Introduction to Scotland


Scotland is part of the United Kingdom (comprising England, Wales, Scotland and Northern Ireland). Great Britain refers to the island of Great Britain, i.e. England, Scotland and Wales. Scotland has an area of 78,000sq km, including around 800 islands, 130 of which are inhabited.  The coastline is rugged and its length is estimated to be almost 10,000km.

Scotland is about half the size of England and around two thirds of the country is mountain and moorland. Although the Highlands account for more than half the total area of Scotland, only 10% of the population lives there.  Scotland has a declining population of around 5 million, the majority of whom live in the Central Lowlands in the cities of Glasgow, Edinburgh, Stirling, Dundee and Perth.

The country can be broadly divided into three distinct geographical areas:

The Southern Uplands

Comprise the area south of Glasgow and Edinburgh. It is a gently undulating, predominantly rural landscape with the hills of Galloway in the west and the Cheviots in the east, bordering England. 

The Central Lowlands

Comprise a triangular shaped area from Glasgow in the west, Edinburgh in the east and Stonehaven in the northeast. The bulk of the population lives in this area.

The Highlands and Islands

The Highland Boundary Fault runs from Helensburgh in the southwest to Stonehaven in the northeast. Everything north of this fault line is considered to be in the Highlands. The country’s main mountain ranges lie in this region, interspersed with river valleys (glens). The most fertile land lies near the coast. The Highlands are bisected by the fault line of the Great Glen, which runs between Inverness and Fort William. A glance at a map will show that the country was very nearly split along this fault line. Today the fault line lies beneath a series of lochs (including Loch Ness) and the Caledonian Canal.

Climate and weather

The climate of Scotland is temperate (apart from the Highlands where the weather can be extreme at any time) and tends to be changeable. Temperatures are generally lower than in the rest of the UK. Taking the year as a whole, the eastern side of Scotland has higher average sunshine hours and lower rainfall than the west. It is not unusual to have four seasons in a day-sunshine, hail, rain and frost- within 24 hours. During the winter months, the days are very short, but this is amply compensated by long summer days with an extended twilight. It is still light at 10pm in June.
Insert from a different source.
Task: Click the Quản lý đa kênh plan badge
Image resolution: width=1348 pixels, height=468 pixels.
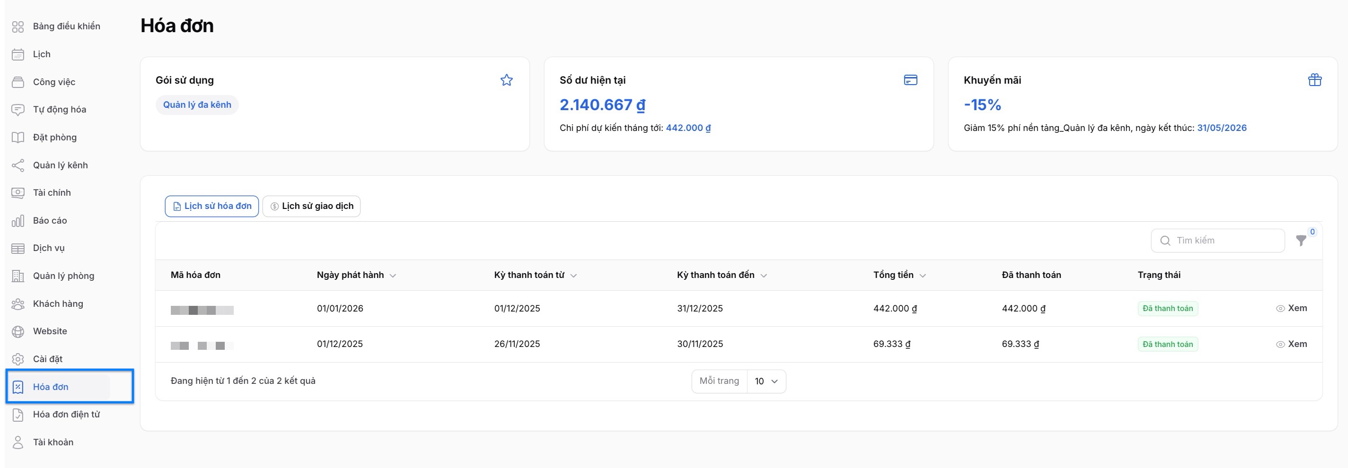Action: point(197,105)
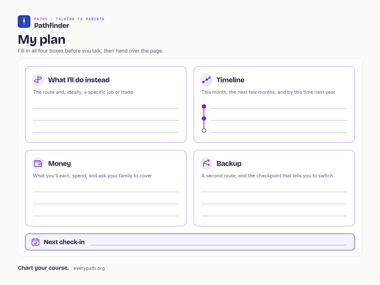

There is a misconception that Scotland suffers from very high rainfall. In fact, long-term averages of rainfall show that over 6000 square kilometers of the country have less than 800 millimeters (31 inches) of rainfall annually. The average annual rainfall is 821mm, compared to 610 in London and 1064 in Cardiff. In Aberdeen, temperatures in winter can vary between +12 and -9 degrees (centigrade) and in the summer between 10 and 23 degrees with a possibility of temperatures dropping in the evening to around 3 degrees.

Whilst it can snow any time between November and March, in general snow does not tend to lie for long in the city itself and roads are kept clear. Outlying areas are a different matter, though main routes into Aberdeen are usually well gritted for early morning travelers. Winter tires are not necessary unless you choose to live somewhere rural and remote.

Aberdeen and Aberdeen-shire   

Aberdeen is the third biggest city of Scotland with a population of approximately 200,000 for the city of Aberdeen and roughly 230,000 for the local surrounding areas. Aberdeen is also known as Granite City, the Grey City and the Silver City with the Golden Sands. These names come from the grey granite constructions of the locally build houses, which will sparkle in the light of the sun. Aberdeen started off as a fisherman’s village but since the 1970's, Aberdeen is also known as the Oil Capital of Europe due to the oil discovery in the North Sea. The Oil industry remains the biggest source of employment in Aberdeen.

Aberdeen in general has a large expatriate community as there are many international oil companies with offices in the city. Nearly 6% of Aberdeen’s population was born outside the UK. Aberdeen is a great and family friendly city to live in. With many choices of  primary and secondary schooling, 2 large universities, museums, theaters, lovely parks, a long and sandy coastline with many outdoor opportunities and castles to visit. Weather you would like to go for a nature walk or are into playing golf. Or would like to go skiing in the winter months or would like go seal and dolphin watching over summer. Aberdeen, Aberdeen shire and beyond have it on offer.